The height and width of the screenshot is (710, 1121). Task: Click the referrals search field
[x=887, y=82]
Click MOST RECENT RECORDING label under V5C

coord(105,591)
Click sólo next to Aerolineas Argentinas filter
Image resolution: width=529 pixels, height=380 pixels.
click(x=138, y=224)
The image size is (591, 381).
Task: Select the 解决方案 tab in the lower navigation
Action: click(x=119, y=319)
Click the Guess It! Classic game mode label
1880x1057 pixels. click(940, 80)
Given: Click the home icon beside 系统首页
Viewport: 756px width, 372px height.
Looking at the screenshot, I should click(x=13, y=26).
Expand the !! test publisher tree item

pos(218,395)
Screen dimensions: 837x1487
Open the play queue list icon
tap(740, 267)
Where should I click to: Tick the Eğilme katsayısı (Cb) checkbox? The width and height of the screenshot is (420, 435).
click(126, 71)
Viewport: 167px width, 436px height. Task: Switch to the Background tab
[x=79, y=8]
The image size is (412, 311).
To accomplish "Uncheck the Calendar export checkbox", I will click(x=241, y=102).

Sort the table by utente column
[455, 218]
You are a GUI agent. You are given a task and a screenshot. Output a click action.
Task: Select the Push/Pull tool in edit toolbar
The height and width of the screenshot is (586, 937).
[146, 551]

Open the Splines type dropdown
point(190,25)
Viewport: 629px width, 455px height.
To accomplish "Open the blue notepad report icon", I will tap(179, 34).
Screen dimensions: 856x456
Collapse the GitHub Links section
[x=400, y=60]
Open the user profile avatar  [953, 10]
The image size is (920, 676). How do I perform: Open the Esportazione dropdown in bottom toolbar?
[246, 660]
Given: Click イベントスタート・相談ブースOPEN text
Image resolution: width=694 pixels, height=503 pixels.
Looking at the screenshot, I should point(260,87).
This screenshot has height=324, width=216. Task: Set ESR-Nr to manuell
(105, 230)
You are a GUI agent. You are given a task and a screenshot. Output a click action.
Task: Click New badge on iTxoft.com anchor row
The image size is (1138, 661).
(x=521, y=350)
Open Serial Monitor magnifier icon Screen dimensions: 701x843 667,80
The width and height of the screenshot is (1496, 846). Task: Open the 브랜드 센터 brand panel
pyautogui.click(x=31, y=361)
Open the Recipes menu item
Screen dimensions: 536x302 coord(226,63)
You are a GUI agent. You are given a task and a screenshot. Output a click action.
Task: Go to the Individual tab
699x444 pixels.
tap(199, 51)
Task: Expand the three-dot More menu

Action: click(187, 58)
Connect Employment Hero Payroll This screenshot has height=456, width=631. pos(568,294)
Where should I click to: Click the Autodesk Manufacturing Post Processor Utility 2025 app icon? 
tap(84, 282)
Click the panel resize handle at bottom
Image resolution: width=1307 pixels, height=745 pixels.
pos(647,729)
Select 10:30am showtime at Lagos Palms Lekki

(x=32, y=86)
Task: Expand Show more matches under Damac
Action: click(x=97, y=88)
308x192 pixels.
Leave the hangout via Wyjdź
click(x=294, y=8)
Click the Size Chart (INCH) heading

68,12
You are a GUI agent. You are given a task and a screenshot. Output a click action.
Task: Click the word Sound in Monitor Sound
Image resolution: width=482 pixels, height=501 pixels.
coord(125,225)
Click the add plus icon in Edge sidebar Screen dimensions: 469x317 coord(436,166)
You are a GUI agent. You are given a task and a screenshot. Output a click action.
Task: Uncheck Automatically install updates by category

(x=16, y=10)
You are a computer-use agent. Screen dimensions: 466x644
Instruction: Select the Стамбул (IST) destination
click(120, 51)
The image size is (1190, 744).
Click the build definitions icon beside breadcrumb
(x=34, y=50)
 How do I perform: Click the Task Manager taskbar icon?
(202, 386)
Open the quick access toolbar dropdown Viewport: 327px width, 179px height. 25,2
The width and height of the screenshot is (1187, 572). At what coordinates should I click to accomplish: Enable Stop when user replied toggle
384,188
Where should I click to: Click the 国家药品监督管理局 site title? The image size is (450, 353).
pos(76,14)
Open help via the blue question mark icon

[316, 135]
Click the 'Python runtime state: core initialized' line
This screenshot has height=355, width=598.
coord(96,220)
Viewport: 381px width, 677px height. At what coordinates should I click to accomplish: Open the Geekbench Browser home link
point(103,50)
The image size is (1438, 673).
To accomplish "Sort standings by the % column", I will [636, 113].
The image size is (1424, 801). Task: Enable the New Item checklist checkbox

--------------------------------------------------

▶ **What is expected**
Render every line of the material above as a numbered list, skipping any blank lines.

▶ **Task output**
1. The height and width of the screenshot is (710, 1121). Task: Click the referrals search field
2. [x=887, y=82]
3. Click MOST RECENT RECORDING label under V5C
4. coord(105,591)
5. Click sólo next to Aerolineas Argentinas filter
6. Image resolution: width=529 pixels, height=380 pixels.
7. click(x=138, y=224)
8. The image size is (591, 381).
9. Task: Select the 解决方案 tab in the lower navigation
10. Action: click(x=119, y=319)
11. Click the Guess It! Classic game mode label
12. 1880x1057 pixels. click(940, 80)
13. Given: Click the home icon beside 系统首页
14. Viewport: 756px width, 372px height.
15. Looking at the screenshot, I should click(x=13, y=26).
16. Expand the !! test publisher tree item
17. pos(218,395)
18. Screen dimensions: 837x1487
19. Open the play queue list icon
20. tap(740, 267)
21. Where should I click to: Tick the Eğilme katsayısı (Cb) checkbox? The width and height of the screenshot is (420, 435).
22. click(126, 71)
23. Viewport: 167px width, 436px height. Task: Switch to the Background tab
24. [x=79, y=8]
25. The image size is (412, 311).
26. To accomplish "Uncheck the Calendar export checkbox", I will click(x=241, y=102).
27. Sort the table by utente column
28. [455, 218]
29. You are a GUI agent. You are given a task and a screenshot. Output a click action.
30. Task: Select the Push/Pull tool in edit toolbar
31. The height and width of the screenshot is (586, 937).
32. [146, 551]
33. Open the Splines type dropdown
34. point(190,25)
35. Viewport: 629px width, 455px height.
36. To accomplish "Open the blue notepad report icon", I will tap(179, 34).
37. Screen dimensions: 856x456
38. Collapse the GitHub Links section
39. [x=400, y=60]
40. Open the user profile avatar  [953, 10]
41. The image size is (920, 676). How do I perform: Open the Esportazione dropdown in bottom toolbar?
42. [246, 660]
43. Given: Click イベントスタート・相談ブースOPEN text
44. Image resolution: width=694 pixels, height=503 pixels.
45. Looking at the screenshot, I should point(260,87).
46. This screenshot has height=324, width=216. Task: Set ESR-Nr to manuell
47. (105, 230)
48. You are a GUI agent. You are given a task and a screenshot. Output a click action.
49. Task: Click New badge on iTxoft.com anchor row
50. The image size is (1138, 661).
51. (x=521, y=350)
52. Open Serial Monitor magnifier icon Screen dimensions: 701x843 667,80
53. The width and height of the screenshot is (1496, 846). Task: Open the 브랜드 센터 brand panel
54. pyautogui.click(x=31, y=361)
55. Open the Recipes menu item
56. Screen dimensions: 536x302 coord(226,63)
57. You are a GUI agent. You are given a task and a screenshot. Output a click action.
58. Task: Go to the Individual tab
59. 699x444 pixels.
60. tap(199, 51)
61. Task: Expand the three-dot More menu
62. Action: click(187, 58)
63. Connect Employment Hero Payroll This screenshot has height=456, width=631. pos(568,294)
64. Where should I click to: Click the Autodesk Manufacturing Post Processor Utility 2025 app icon? 
65. tap(84, 282)
66. Click the panel resize handle at bottom
67. Image resolution: width=1307 pixels, height=745 pixels.
68. pos(647,729)
69. Select 10:30am showtime at Lagos Palms Lekki
70. (x=32, y=86)
71. Task: Expand Show more matches under Damac
72. Action: click(x=97, y=88)
73. 308x192 pixels.
74. Leave the hangout via Wyjdź
75. click(x=294, y=8)
76. Click the Size Chart (INCH) heading
77. 68,12
78. You are a GUI agent. You are given a task and a screenshot. Output a click action.
79. Task: Click the word Sound in Monitor Sound
80. Image resolution: width=482 pixels, height=501 pixels.
81. coord(125,225)
82. Click the add plus icon in Edge sidebar Screen dimensions: 469x317 coord(436,166)
83. You are a GUI agent. You are given a task and a screenshot. Output a click action.
84. Task: Uncheck Automatically install updates by category
85. (x=16, y=10)
86. You are a computer-use agent. Screen dimensions: 466x644
87. Instruction: Select the Стамбул (IST) destination
88. click(120, 51)
89. The image size is (1190, 744).
90. Click the build definitions icon beside breadcrumb
91. (x=34, y=50)
92.  How do I perform: Click the Task Manager taskbar icon?
93. (202, 386)
94. Open the quick access toolbar dropdown Viewport: 327px width, 179px height. 25,2
95. The width and height of the screenshot is (1187, 572). At what coordinates should I click to accomplish: Enable Stop when user replied toggle
96. 384,188
97. Where should I click to: Click the 国家药品监督管理局 site title? The image size is (450, 353).
98. pos(76,14)
99. Open help via the blue question mark icon
100. [316, 135]
101. Click the 'Python runtime state: core initialized' line
102. This screenshot has height=355, width=598.
103. coord(96,220)
104. Viewport: 381px width, 677px height. At what coordinates should I click to accomplish: Open the Geekbench Browser home link
105. point(103,50)
106. The image size is (1438, 673).
107. To accomplish "Sort standings by the % column", I will [636, 113].
108. The image size is (1424, 801). Task: Enable the New Item checklist checkbox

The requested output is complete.